Q: So you shot that other footage? 

Alexandre: No, I rewrote that.  I regret that I did not have the opportunity to put two endings in. 

Q: Wes (Craven) was telling us that often when you go to the MPAA they tell you to make this scene less intense and that’s all they tell you.  Obviously you got that kind of note , how do you make things less intense? 

Alexandre: I think we submitted the movie like four or five times before we got it out, and you try.  First you try to cut like five frames here, six frames there, two frames there, and of course it’s not enough, but you have to be more passionate than they are and at one point they give up.  At the end we cut like two minutes.  I think they’re naïve to think that by cutting two minutes we change the intensity of the movie. 

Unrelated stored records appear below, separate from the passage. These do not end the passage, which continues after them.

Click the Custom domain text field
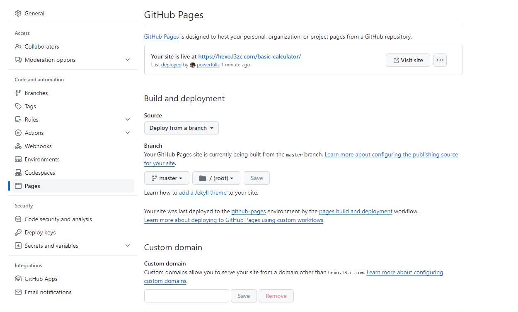 186,296
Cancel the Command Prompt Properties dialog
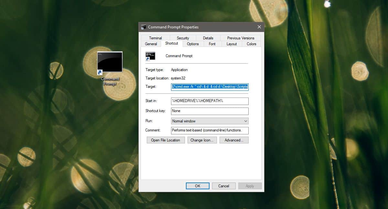 tap(224, 186)
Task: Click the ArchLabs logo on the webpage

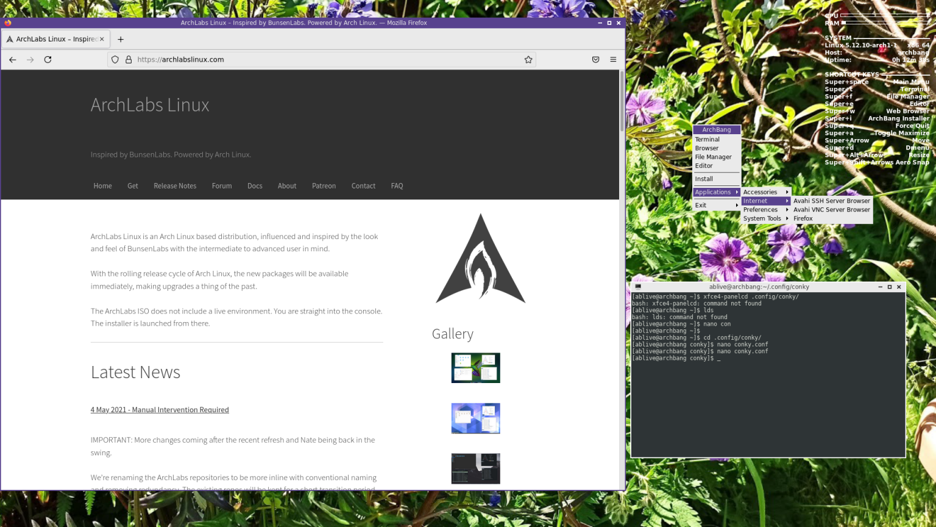Action: pyautogui.click(x=480, y=258)
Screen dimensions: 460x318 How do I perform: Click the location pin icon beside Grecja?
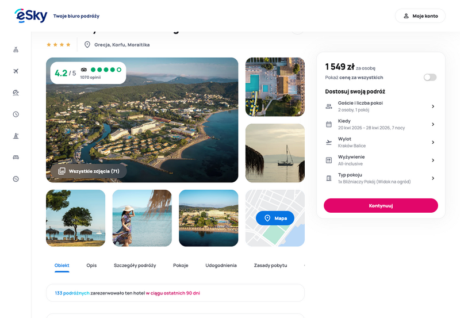[87, 44]
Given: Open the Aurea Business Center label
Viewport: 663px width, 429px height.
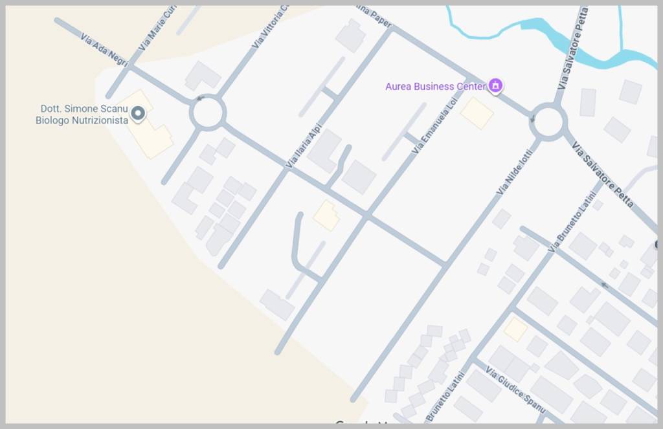Looking at the screenshot, I should click(436, 86).
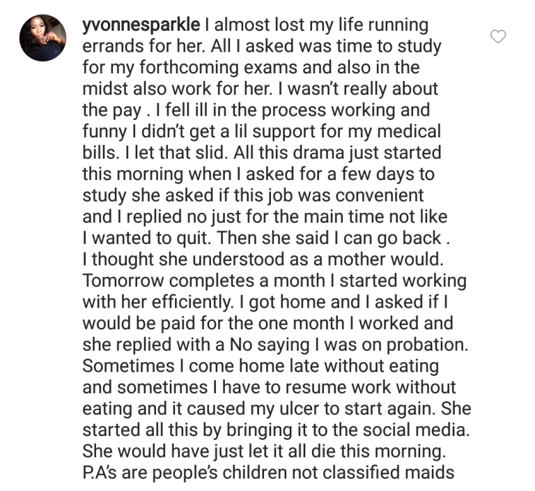Click the word 'Sometimes' starting a line
The height and width of the screenshot is (491, 535).
click(128, 366)
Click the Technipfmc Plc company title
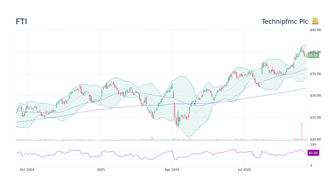 tap(285, 21)
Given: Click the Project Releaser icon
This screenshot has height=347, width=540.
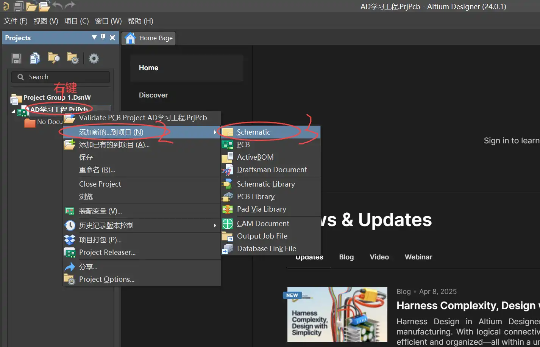Looking at the screenshot, I should coord(70,253).
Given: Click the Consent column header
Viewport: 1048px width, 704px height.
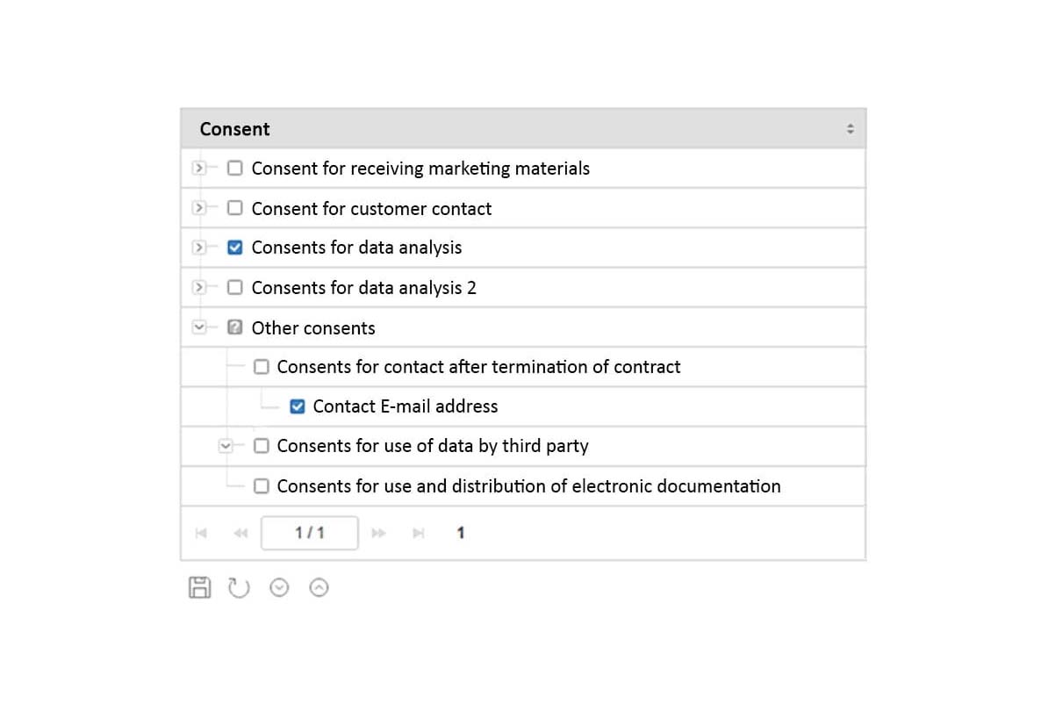Looking at the screenshot, I should [233, 129].
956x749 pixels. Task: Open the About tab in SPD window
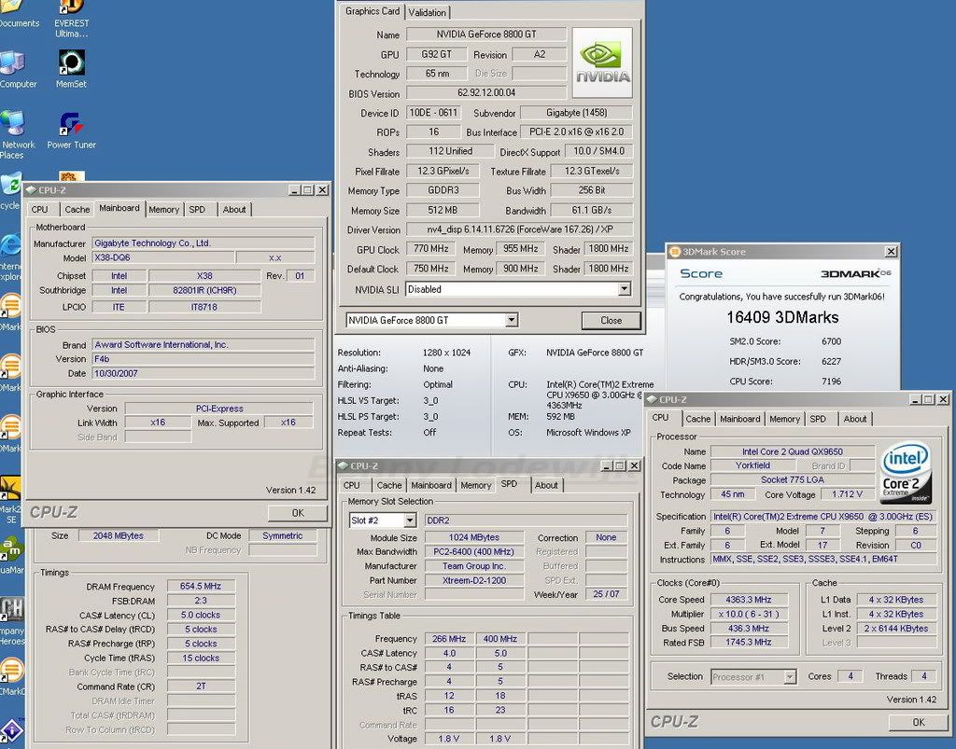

Q: On the same subject I was saying this to Wes when I saw the NC-17 cut of this, and compared to Hostel, I thought Hostel was far worse and it got an R, did you find yourself scratching your head? 

Alexandre: Yeah, I really felt that was unfair compared to ours.  But, the same time I find out something which is funny, when your acting is bad, really bad, you can really go as far as you want because they’re feeling that it’s like a joke.  If you’re a very realistic approach to acting, and I think it’s as good as you can with The Hills Have Eyes, it’s much more tricky to have them like, with you. 

Q: So the realer it gets, the less they let slide? 

Alexandre: Yeah, because according to them it’s getting more violent.  You know, I tried to explain to them that there’s two kinds of violence: the one that’s very attractive and the one that’s repulsive.  In The Hills Have Eyes you’re always on the side of the Carter’s, you’re always on the side of the victim, so you have a pretty good idea what their violence is, they’re trying to protect, they’re not trying to sing about it. 

Q: There’s a scene in the movie I thought was kind of controversial when the dog jumps in to save the hero and the hero doesn’t back the dog up, he just barricades himself in the bathroom.  Where’d that come from? 

Alexandre: That’s real.  I mean, who is going to come back and help the dog to survive?  You are just here to save the baby.  You are here to bring back the baby, so you don’t have time to go and save the dog.  We had this conversation with people, the producers, where they wanted to save the dog and I said that it’s not real.  So we tried to keep that realistic approach, even if we are doing a radioactive mutant cannibal movie. 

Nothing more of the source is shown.